1Department of Orthodontics, Université de Genève, Switzerland
2Departament d'Odontoestomatologia, Facultat d'Odontologia, Universitat de Barcelona, c/Feixa Llarga, s/n, 08907 L'Hospitalet de Llobregat, Spain
3Departament de Ciència dels Materials i Enginyeria Metallúrgica, Escola Tècnica Superior d'Enginyeria Industrial, Universitat Politècnica de Catalunya, Avenida Diagonal, 647, 08028 Barcelona, Spain

Received 11 September 2010; Revised 24 January 2011; Accepted 16 March 2011

Academic Editor: W. Ke

Copyright © 2011 Carlos Suárez et al. This is an open access article distributed under the Creative Commons Attribution License, which permits unrestricted use, distribution, and reproduction in any medium, provided the original work is properly cited.

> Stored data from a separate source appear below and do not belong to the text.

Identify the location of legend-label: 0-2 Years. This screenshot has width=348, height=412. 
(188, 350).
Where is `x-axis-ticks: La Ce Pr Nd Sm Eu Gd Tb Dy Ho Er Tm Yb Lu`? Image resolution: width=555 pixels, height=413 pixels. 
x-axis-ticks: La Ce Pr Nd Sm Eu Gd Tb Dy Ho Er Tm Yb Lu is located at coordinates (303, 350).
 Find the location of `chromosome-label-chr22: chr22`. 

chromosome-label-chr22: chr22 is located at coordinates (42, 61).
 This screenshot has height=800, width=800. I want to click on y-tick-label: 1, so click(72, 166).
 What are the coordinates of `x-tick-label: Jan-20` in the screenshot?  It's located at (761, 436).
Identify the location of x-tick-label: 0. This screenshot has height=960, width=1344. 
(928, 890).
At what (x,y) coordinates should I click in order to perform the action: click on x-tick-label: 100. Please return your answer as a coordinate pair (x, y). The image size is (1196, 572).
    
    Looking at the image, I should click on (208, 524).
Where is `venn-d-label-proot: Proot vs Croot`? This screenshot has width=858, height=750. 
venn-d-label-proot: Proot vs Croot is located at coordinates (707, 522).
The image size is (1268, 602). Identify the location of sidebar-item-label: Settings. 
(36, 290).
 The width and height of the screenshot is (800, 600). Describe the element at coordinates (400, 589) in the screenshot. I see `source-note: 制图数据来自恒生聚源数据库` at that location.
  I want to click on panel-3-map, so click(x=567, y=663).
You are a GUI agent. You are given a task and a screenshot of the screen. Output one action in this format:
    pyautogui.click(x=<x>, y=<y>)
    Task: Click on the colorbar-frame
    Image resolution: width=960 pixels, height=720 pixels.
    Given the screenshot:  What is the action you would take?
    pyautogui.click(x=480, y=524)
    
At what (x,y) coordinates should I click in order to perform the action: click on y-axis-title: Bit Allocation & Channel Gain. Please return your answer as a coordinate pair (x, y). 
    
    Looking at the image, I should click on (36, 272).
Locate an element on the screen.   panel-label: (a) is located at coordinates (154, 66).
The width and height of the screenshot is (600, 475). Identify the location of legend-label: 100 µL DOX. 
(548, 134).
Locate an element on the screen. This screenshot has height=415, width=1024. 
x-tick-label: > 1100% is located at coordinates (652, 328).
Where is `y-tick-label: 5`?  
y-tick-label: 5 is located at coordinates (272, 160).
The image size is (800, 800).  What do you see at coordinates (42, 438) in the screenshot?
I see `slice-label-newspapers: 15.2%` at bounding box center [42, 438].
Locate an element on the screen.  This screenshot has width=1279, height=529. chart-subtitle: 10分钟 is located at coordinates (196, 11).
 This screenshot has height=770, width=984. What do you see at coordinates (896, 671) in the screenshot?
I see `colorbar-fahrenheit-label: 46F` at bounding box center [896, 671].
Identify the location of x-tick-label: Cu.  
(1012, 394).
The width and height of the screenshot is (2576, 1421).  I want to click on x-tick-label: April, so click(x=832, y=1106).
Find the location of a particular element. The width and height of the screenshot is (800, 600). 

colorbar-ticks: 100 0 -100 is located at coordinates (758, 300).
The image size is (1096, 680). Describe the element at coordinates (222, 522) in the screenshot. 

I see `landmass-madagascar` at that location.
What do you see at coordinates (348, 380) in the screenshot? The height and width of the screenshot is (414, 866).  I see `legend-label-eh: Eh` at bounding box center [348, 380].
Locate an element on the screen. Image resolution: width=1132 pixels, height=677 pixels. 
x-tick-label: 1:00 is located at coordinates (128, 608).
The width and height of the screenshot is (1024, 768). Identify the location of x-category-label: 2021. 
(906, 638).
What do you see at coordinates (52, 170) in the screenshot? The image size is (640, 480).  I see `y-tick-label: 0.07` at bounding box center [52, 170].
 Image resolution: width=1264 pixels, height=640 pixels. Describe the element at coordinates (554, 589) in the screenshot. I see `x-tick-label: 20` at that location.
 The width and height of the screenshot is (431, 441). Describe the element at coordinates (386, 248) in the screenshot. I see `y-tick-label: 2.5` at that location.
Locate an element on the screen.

Objectives. To investigate the in vitro electrochemical corrosive behavior of archwires used in lingual orthodontics and the effects on the phase transition temperatures. Materials and Methods. Six different types of archwires of stainless steel, titanium-molybdenum, nickel-titanium and nickel-titanium-copper were used. Corrosion tests were performed following ISO-standard 10993-15:2000. Differential scanning calorimetry and scanning electron microscopy were used. Results. The stainless steel archwires showed an Epit around −600 mV, and those of titanium alloys showed Epit values around 1000 mV. Differential scanning calorimetry detected a rhombohedral phase in nickel-titanium archwires, while it was not detected in nickel-titanium-copper wires. A difference of 2°C to 3.5°C from the manufacturer's claim was found in the as-received and polarized samples, respectively. Conclusions. The 0.016 stainless steel archwires were found to be the less resistant to corrosion. A rhombohedral phase was detected on the nickel-titanium archwires. No major differences were observed among groups concerning phase transformation temperatures.